The Financial Services Authority has decided against using extensible business reporting language (XBRL) for companies to file their regulatory returns on the grounds of cost.
FSA IS director Darryl Salmons said, "We were originally thinking that XBRL was the way to go. Then we did a detailed review of what firms were using and of XBRL itself.
"We assessed the technical options and then carried out a number of fact-finding discussions with other regulators. One of the messages coming back was the cost of XBRL in the UK."
XBRL is a variant of the messaging language XML that enables huge volumes of financial data to be interrogated swiftly.
The FSA's decision to abandon XBRL for XML means that UK regulators do not have to commit to backing XBRL for the foreseeable future.
The financial services regulator had planned to use XBRL as the language for its integrated regulatory reporting (IRR) programme. Every financial services company in the UK has to electronically file regulatory information using the FSA's IRR systems.

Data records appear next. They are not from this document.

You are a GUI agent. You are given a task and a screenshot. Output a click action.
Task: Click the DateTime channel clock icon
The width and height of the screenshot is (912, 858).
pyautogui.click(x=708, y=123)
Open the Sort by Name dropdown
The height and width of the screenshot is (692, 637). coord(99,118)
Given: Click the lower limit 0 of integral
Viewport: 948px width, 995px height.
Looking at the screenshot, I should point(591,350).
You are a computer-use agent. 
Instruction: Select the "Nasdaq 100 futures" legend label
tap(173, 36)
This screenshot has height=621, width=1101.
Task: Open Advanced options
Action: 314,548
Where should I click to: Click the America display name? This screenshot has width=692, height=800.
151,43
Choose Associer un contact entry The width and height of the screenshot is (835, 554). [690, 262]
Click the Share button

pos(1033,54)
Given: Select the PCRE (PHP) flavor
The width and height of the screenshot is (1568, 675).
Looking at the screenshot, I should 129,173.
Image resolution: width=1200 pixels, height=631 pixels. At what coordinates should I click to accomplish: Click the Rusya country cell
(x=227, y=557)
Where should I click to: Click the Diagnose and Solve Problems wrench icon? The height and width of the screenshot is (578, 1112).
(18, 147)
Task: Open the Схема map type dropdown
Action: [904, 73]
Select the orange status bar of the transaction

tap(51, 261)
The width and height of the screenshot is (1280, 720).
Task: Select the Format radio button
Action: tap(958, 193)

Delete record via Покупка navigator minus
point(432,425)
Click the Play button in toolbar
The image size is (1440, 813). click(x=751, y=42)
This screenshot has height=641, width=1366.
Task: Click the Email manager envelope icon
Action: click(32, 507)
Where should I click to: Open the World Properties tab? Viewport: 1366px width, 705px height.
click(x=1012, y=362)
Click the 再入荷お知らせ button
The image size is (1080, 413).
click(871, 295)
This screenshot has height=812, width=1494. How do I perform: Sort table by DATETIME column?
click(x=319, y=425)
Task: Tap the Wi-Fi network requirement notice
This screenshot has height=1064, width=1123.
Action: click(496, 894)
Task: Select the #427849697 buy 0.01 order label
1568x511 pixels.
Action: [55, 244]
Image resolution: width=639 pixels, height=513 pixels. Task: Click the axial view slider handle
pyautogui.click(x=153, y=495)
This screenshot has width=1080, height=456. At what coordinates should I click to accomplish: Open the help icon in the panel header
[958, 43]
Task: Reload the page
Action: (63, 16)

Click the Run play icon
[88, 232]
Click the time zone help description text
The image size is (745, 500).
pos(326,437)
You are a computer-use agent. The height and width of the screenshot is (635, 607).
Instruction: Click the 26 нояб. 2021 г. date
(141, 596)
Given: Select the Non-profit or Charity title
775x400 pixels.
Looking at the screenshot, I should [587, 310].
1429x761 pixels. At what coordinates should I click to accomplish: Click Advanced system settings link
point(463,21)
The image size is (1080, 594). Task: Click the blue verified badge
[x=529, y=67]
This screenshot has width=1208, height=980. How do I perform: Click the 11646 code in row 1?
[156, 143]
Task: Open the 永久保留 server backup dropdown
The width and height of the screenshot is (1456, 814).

Salmons said, "XBRL was not the best technological fit for the firms that we regulated. XML is being used in our other systems so it could be used to achieve our target of having a single reporting system."
The US Securities Exchange Commission (SEC) is building a system to receive American companies' quarterly results using XBRL. The system will go live next year, although the SEC has yet to decide whether to mandate XBRL.